Ukrainian officials also claimed in late 2021 that the group "is an integral part" of the FSB, comprised of secret service and former law enforcement officers.
"Armageddon does not use complex and sophisticated TTPs, [and] does not try to make an effort to stay secret for a long time," Ukrainian SSU officials wrote. "Staying off the radar is not a group priority. However, [its] activities are characterized by intrusiveness and audacity. … The group focuses on computer systems running Windows, although we know about the test use of the EvilGnome malware (to defeat Linux systems), as well as attempts to get access to Android devices."
Some security experts say these recent events and findings point to potentially devastating cyber activity stemming from the Kremlin or its proxies.

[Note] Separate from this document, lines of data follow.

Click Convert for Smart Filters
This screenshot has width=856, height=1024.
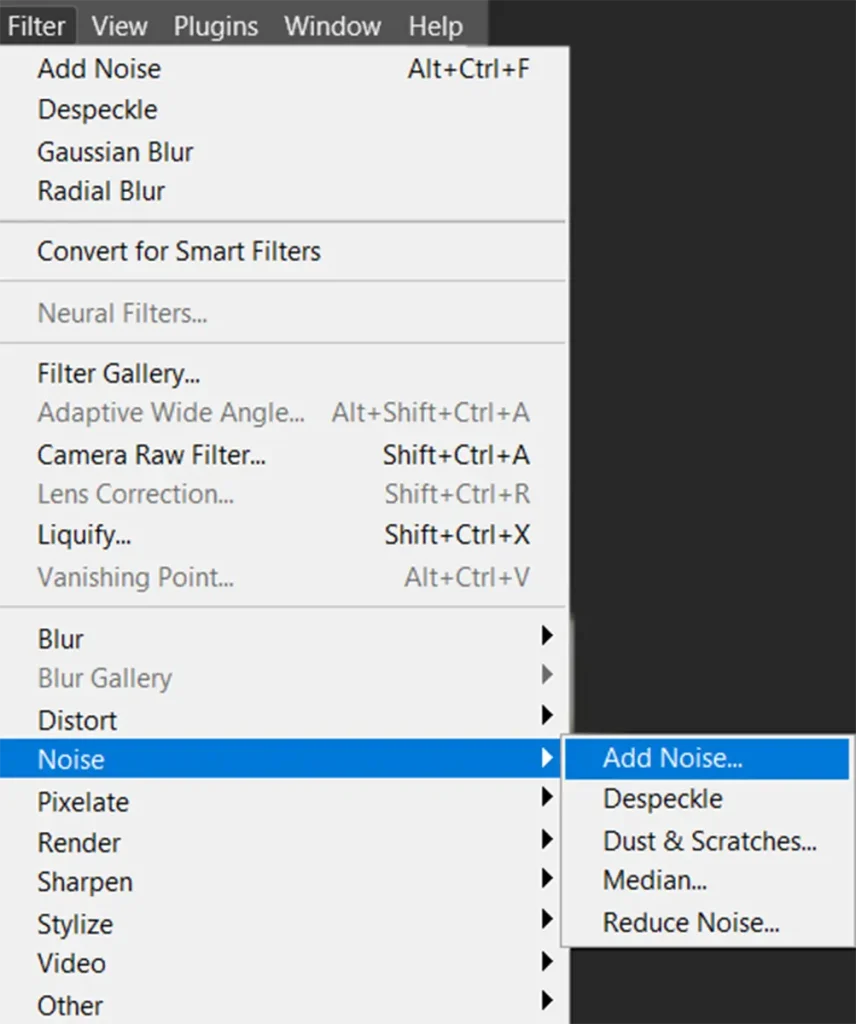coord(179,251)
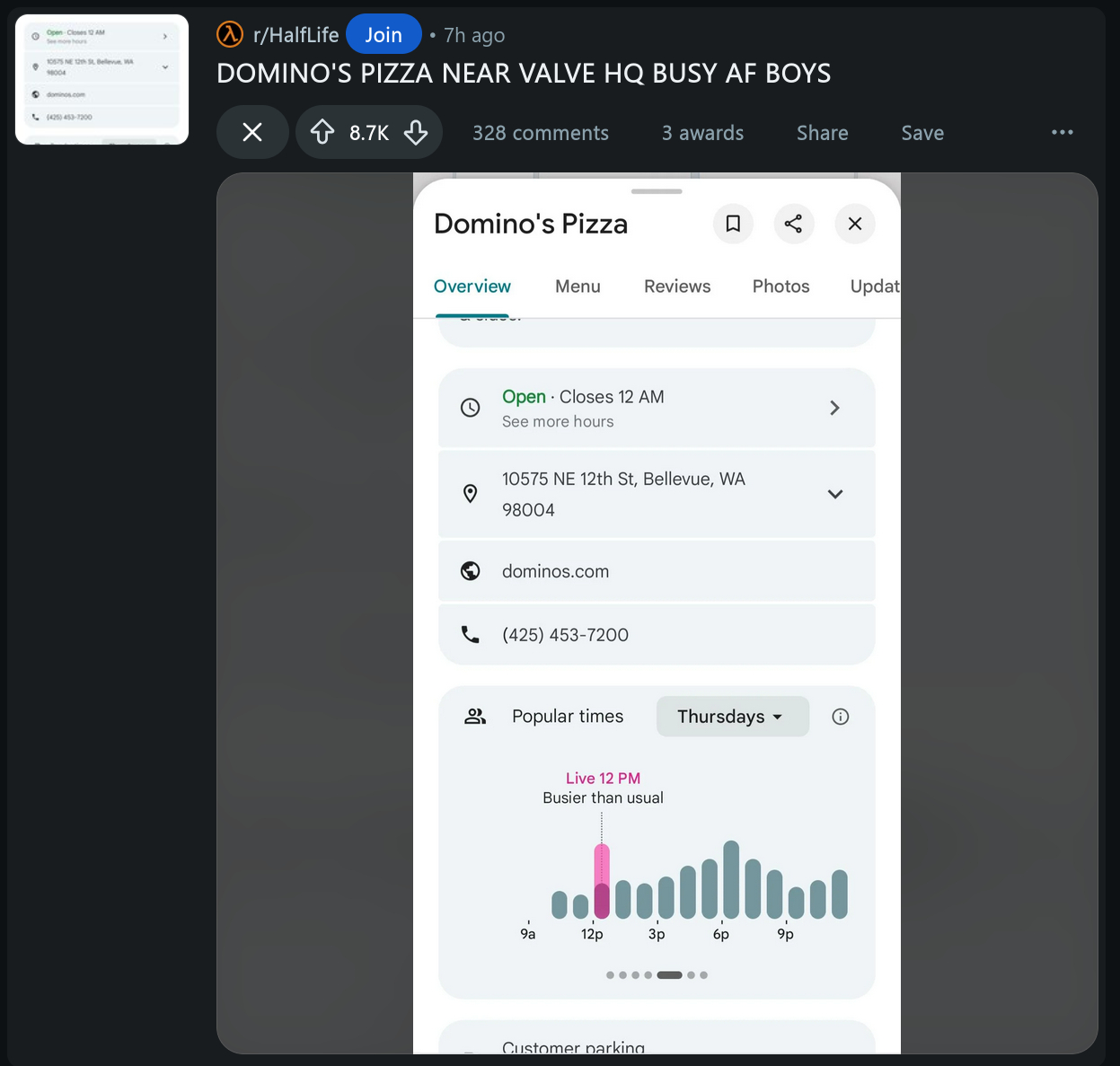
Task: Open the 328 comments link
Action: [541, 133]
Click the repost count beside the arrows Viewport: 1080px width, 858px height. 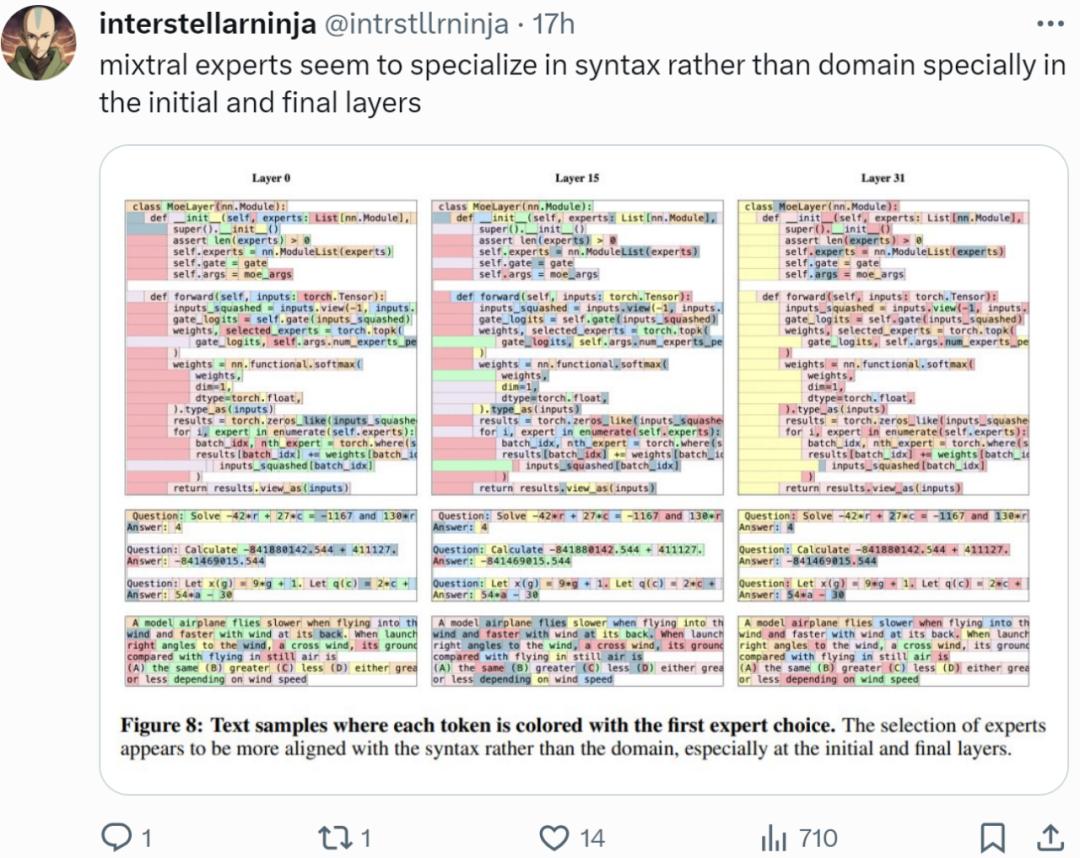365,837
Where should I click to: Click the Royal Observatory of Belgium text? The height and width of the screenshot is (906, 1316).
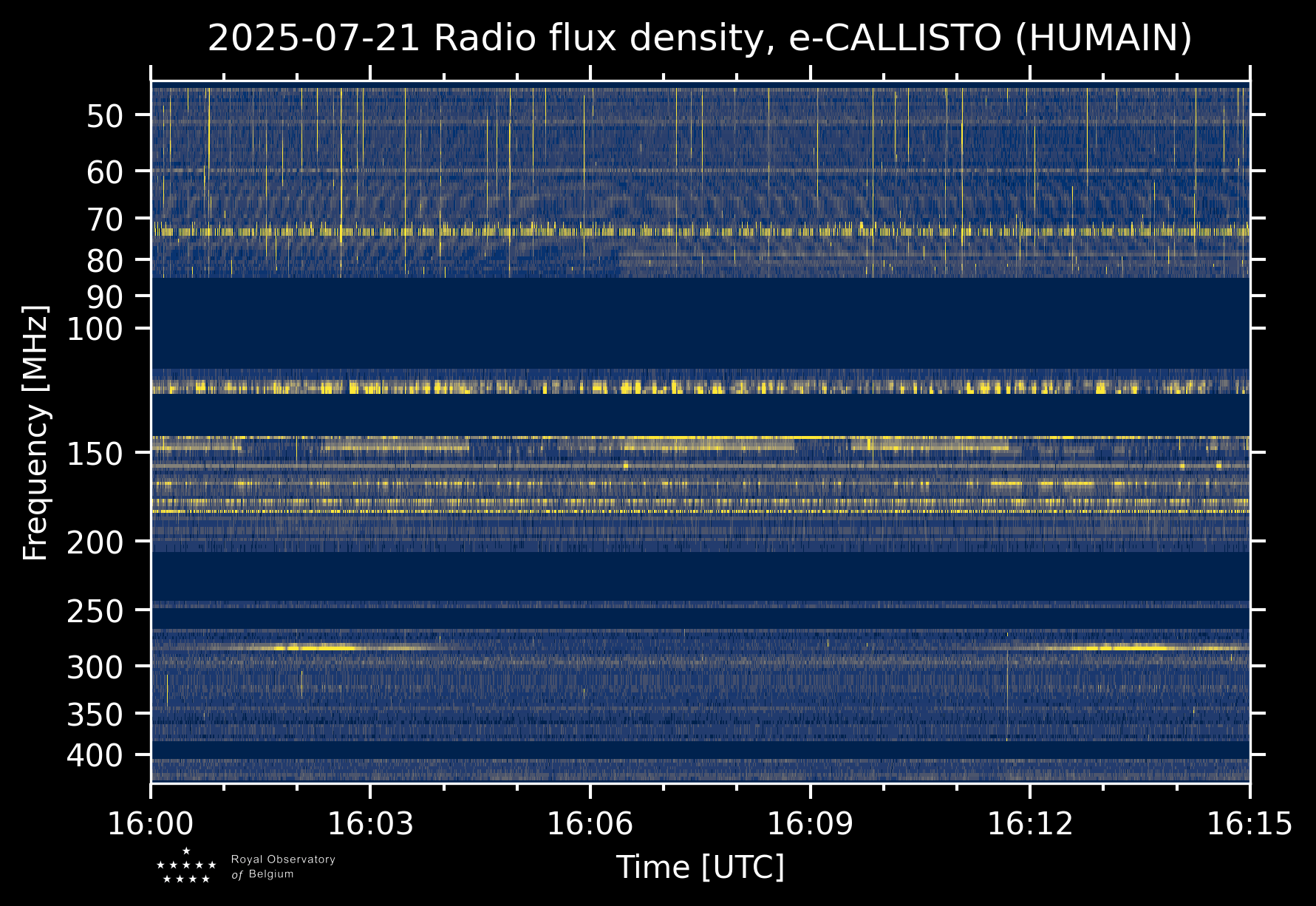tap(283, 867)

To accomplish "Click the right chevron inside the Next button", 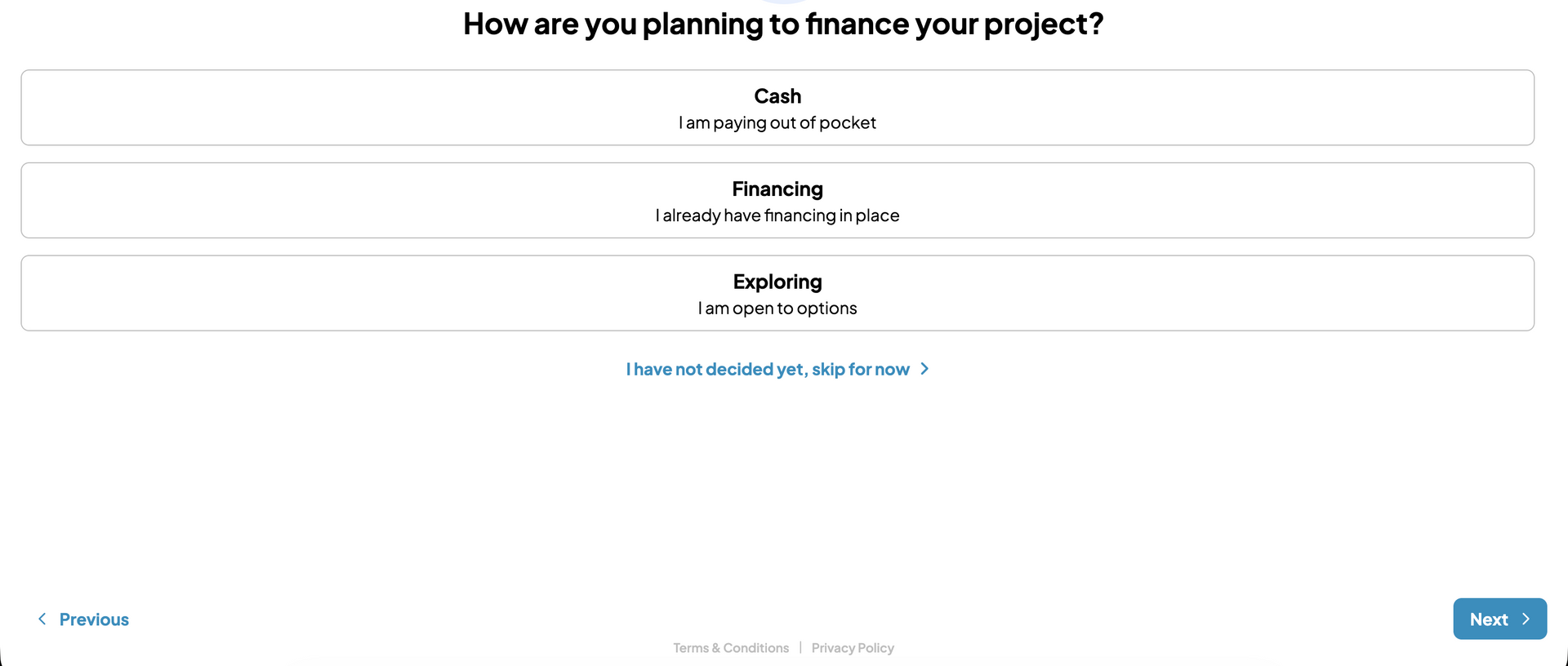I will [x=1526, y=619].
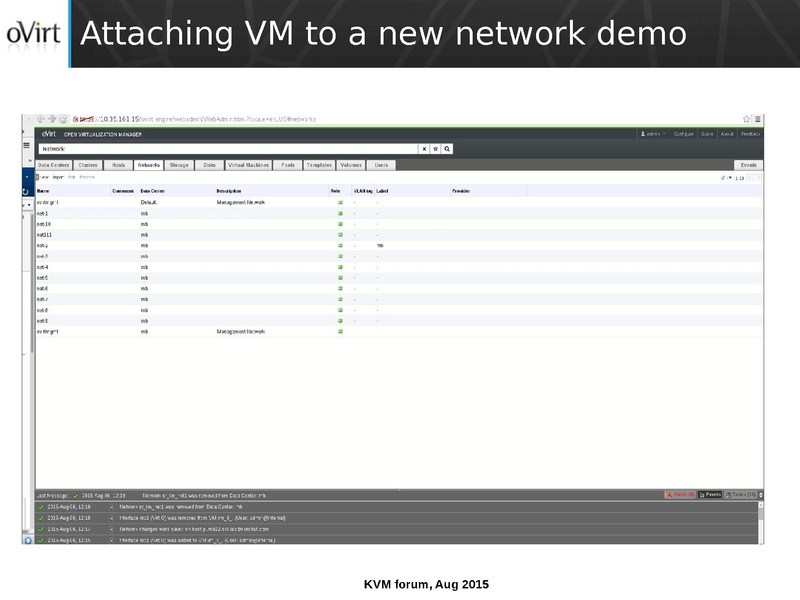Click the browser back arrow
Image resolution: width=800 pixels, height=600 pixels.
[41, 119]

"I suspect this is the tip of the iceberg of direct FSB and GRU efforts, coupled with the efforts of state-sponsored actors that may be contributing," says John Dickson, a former U.S. Air Force officer who served in the Air Force Information Warfare Center. "I anticipate the Russians will step up their attacks [on] ... the Ukrainian grid, [similar to] 2016."
Dickson, who is currently the vice president of the advisory firm Coalfire, adds, "As Russian pressure builds and the standoff with the West persists, the Russians will likely be less worried about attribution, and instead will be more concerned with the effect of their cyber operations."
On Guard Against Russian Intrusions
With fear of an invasion persisting, rhetoric has become more pointed. U.S. President Joe Biden has warned Putin to de-escalate and seek diplomatic solutions and has said the U.S. is prepared to issue severe sanctions if Putin's troops use force.
But experts fear possible kinetic action will first be enabled, or exacerbated, by direct military cyberattacks on Ukrainian infrastructure. The pressing question now: Is the nation prepared?
Cyber defense expert Dmitri Alperovitch, chairman of the Silverado Policy Accelerator and a former special adviser to the U.S. Department of Defense, told NPR on Saturday: "The reality is that you are not going to secure the Ukrainian networks in the next couple weeks here. That's a Herculean task."
Russian actors have previously targeted Ukrainian infrastructure, in 2015 and 2016, and pushed the NotPetya malware variant the following year across Ukrainian systems.
Jonathan Reiber, a former chief strategy officer for cyber policy at the Office of the Secretary of Defense, told Politico on Friday that this conflict could "end up being the first declared hostility where cyberspace operations are a part of an integrated offensive military invasion."
The official claimed that any offensive would likely be accompanied by a complex disinformation campaign to confuse Ukrainian citizens and undermine the government.
Following a Department of Homeland Security alert last week, warning that the Russians could target U.S. networks if the Biden administration intervened, James A. Lewis, senior vice president at the Center for Strategic and International Studies, told ISMG that it would be a "bold move to use the cyber equivalent of force" against other Western nations in retaliation. "I don't think they will," he said.
Still, U.S. suppliers to large companies and government agencies should be on guard against elevated Russian cyberattack potential, says Sai Huda, a former lead faculty member for training at the Consumer Financial Protection Bureau.
Huda, an advisory board member at the Cyber Center of Excellence and CEO of the firm CyberCatch, also says, "Every single supplier is a potential target, directly or indirectly, as a result of the current Russian cyber campaigns and must take another, closer look at their cyber risk position, perform scans, educate employees and perform ongoing testing of cybersecurity controls."